Content starts
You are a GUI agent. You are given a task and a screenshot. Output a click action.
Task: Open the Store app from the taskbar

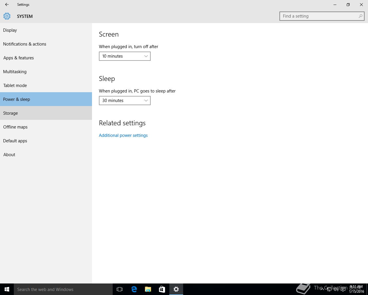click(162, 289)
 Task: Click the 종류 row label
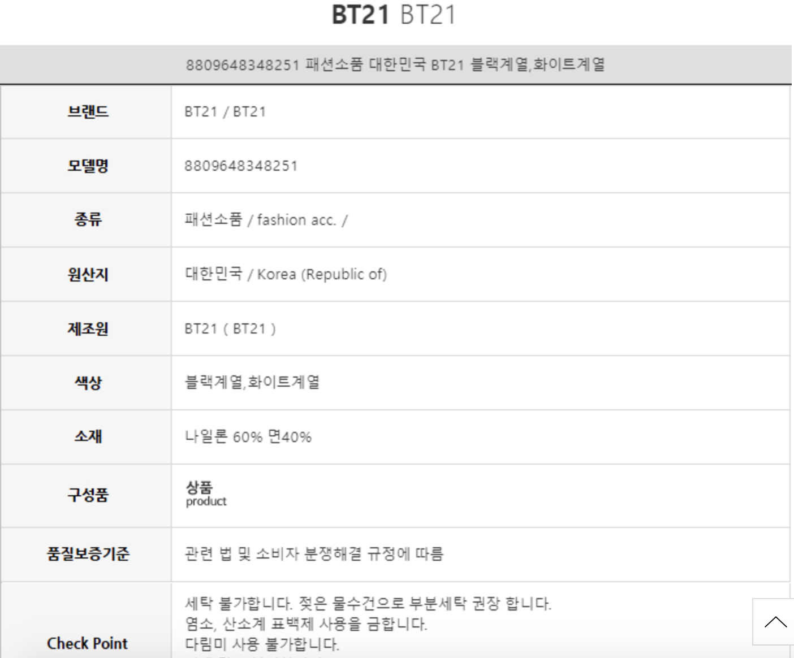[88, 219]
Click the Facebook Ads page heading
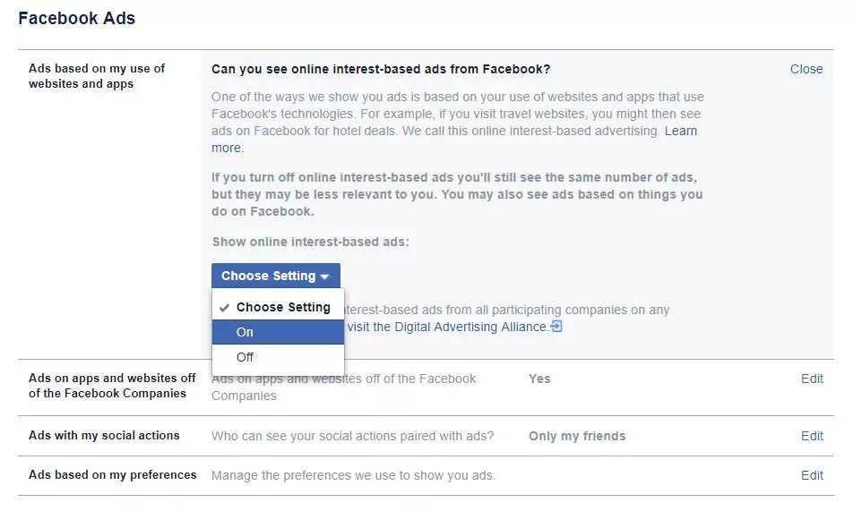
Content ends
Content starts
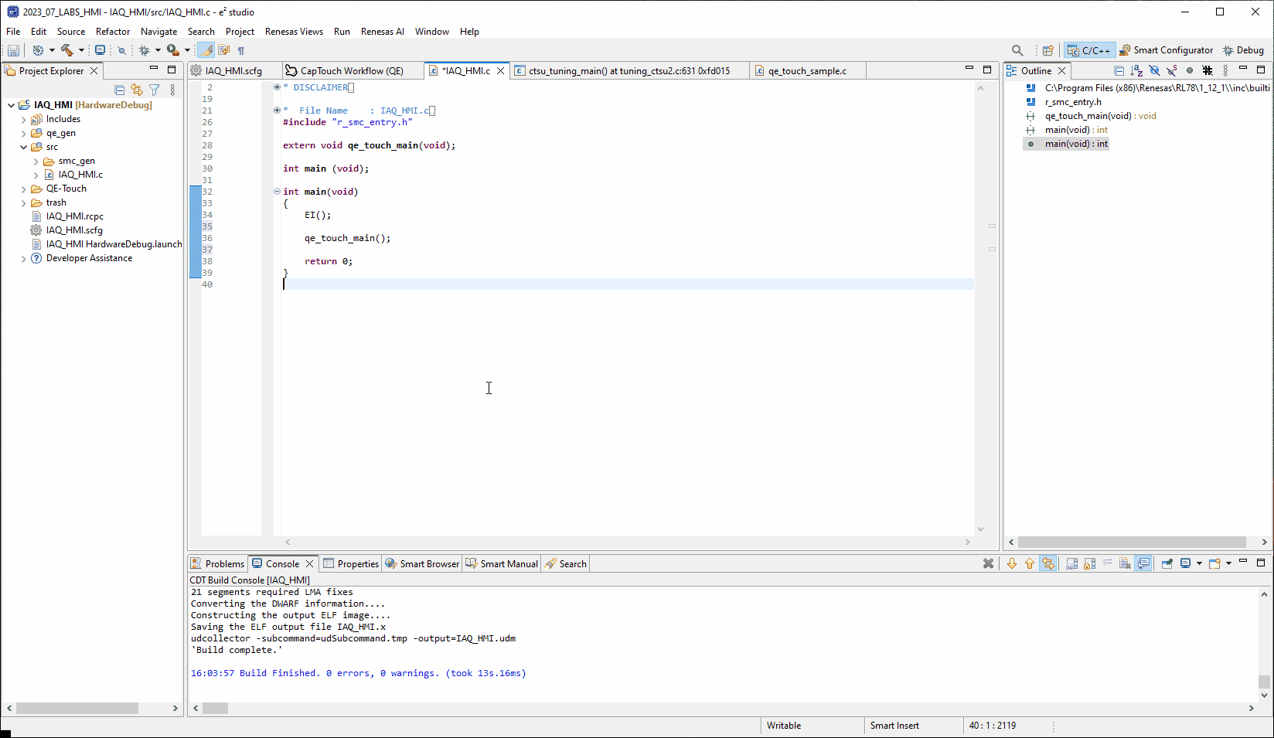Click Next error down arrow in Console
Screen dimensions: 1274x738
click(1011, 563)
Content ends
Content starts
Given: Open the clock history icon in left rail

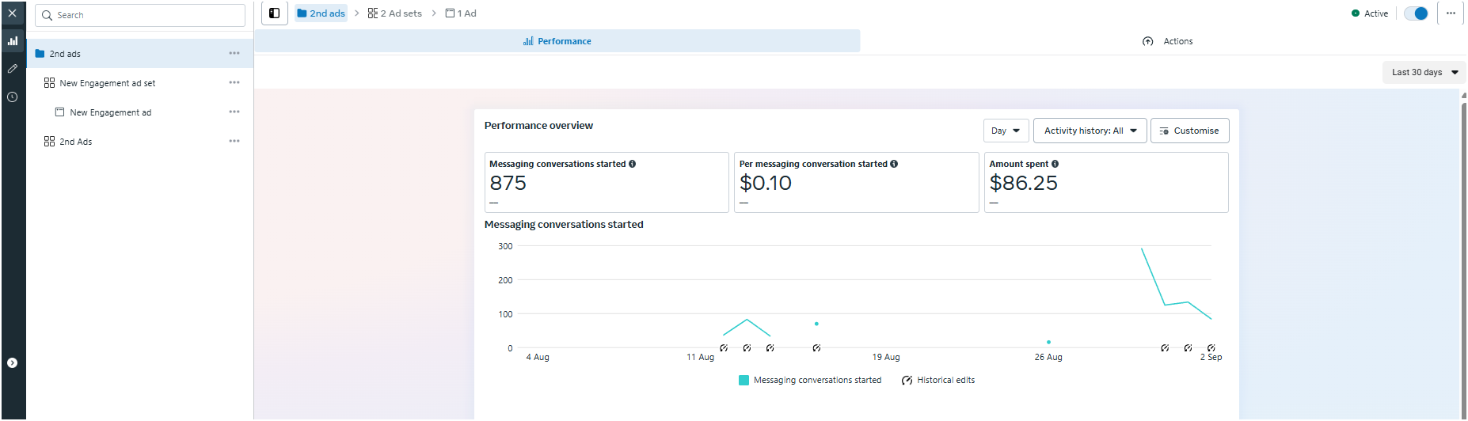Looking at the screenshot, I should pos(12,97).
Content ends
ACTION ITEM: What you need to produce is an exact copy of the entries above, limited to the lines from the one with "Task: Click the 종류 row label" up to and including the one with "Click the Facebook Ads page heading", without pictures.

ANSWER FOR THIS EXERCISE:
 Task: Click the 종류 row label
[88, 219]
Click the Facebook Ads page heading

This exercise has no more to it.